- [Stored data entries]
=== Section Start ===

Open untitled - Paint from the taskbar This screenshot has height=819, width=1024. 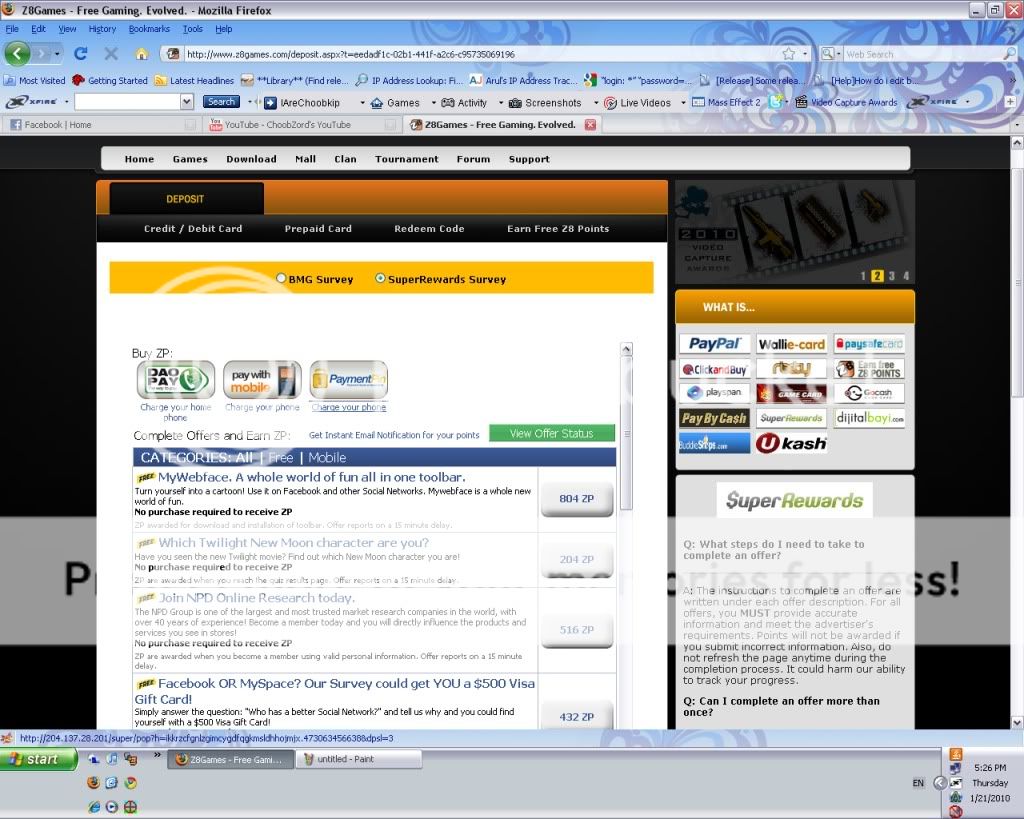(x=355, y=760)
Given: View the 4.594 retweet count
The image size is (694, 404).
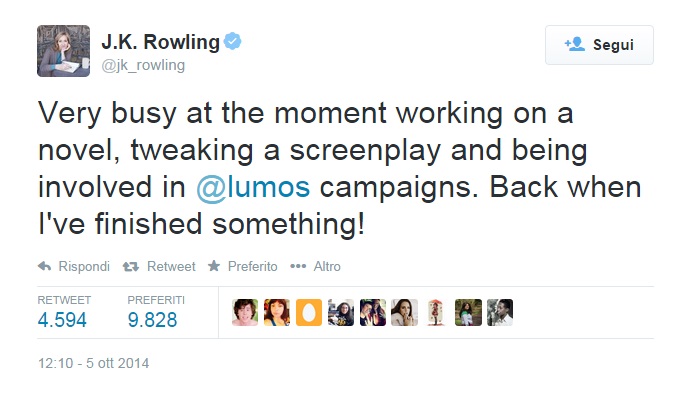Looking at the screenshot, I should (x=62, y=320).
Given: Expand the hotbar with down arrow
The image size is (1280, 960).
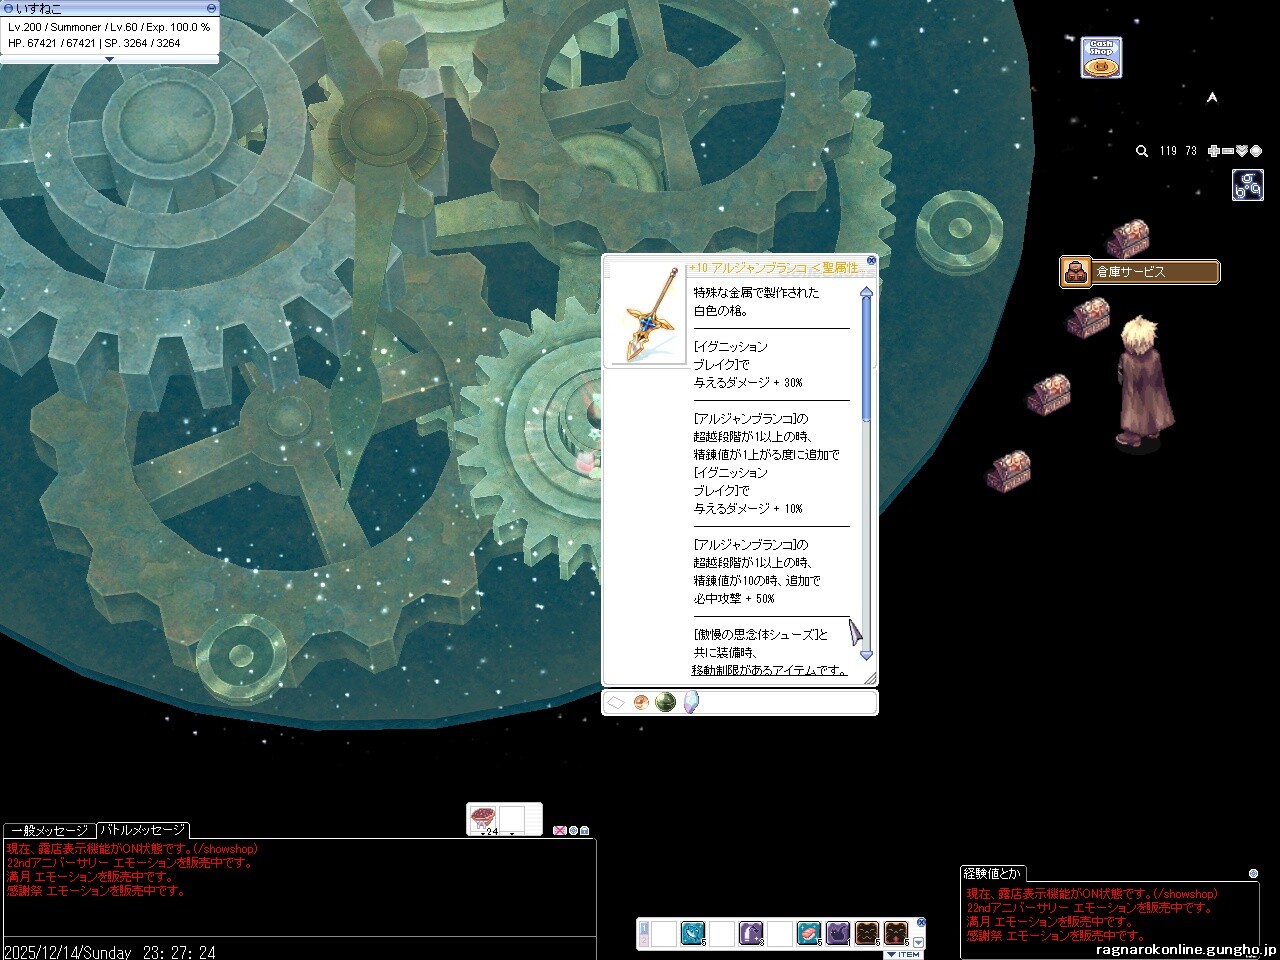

=== Section End ===

Nothing but the lines from the one containing "Given: View the 4.594 retweet count" to the last line of the records should be returned, exactly as they appear and without pictures.

Given: View the 4.594 retweet count
The image size is (694, 404).
Looking at the screenshot, I should (x=62, y=320).
Given: Expand the hotbar with down arrow
The image size is (1280, 960).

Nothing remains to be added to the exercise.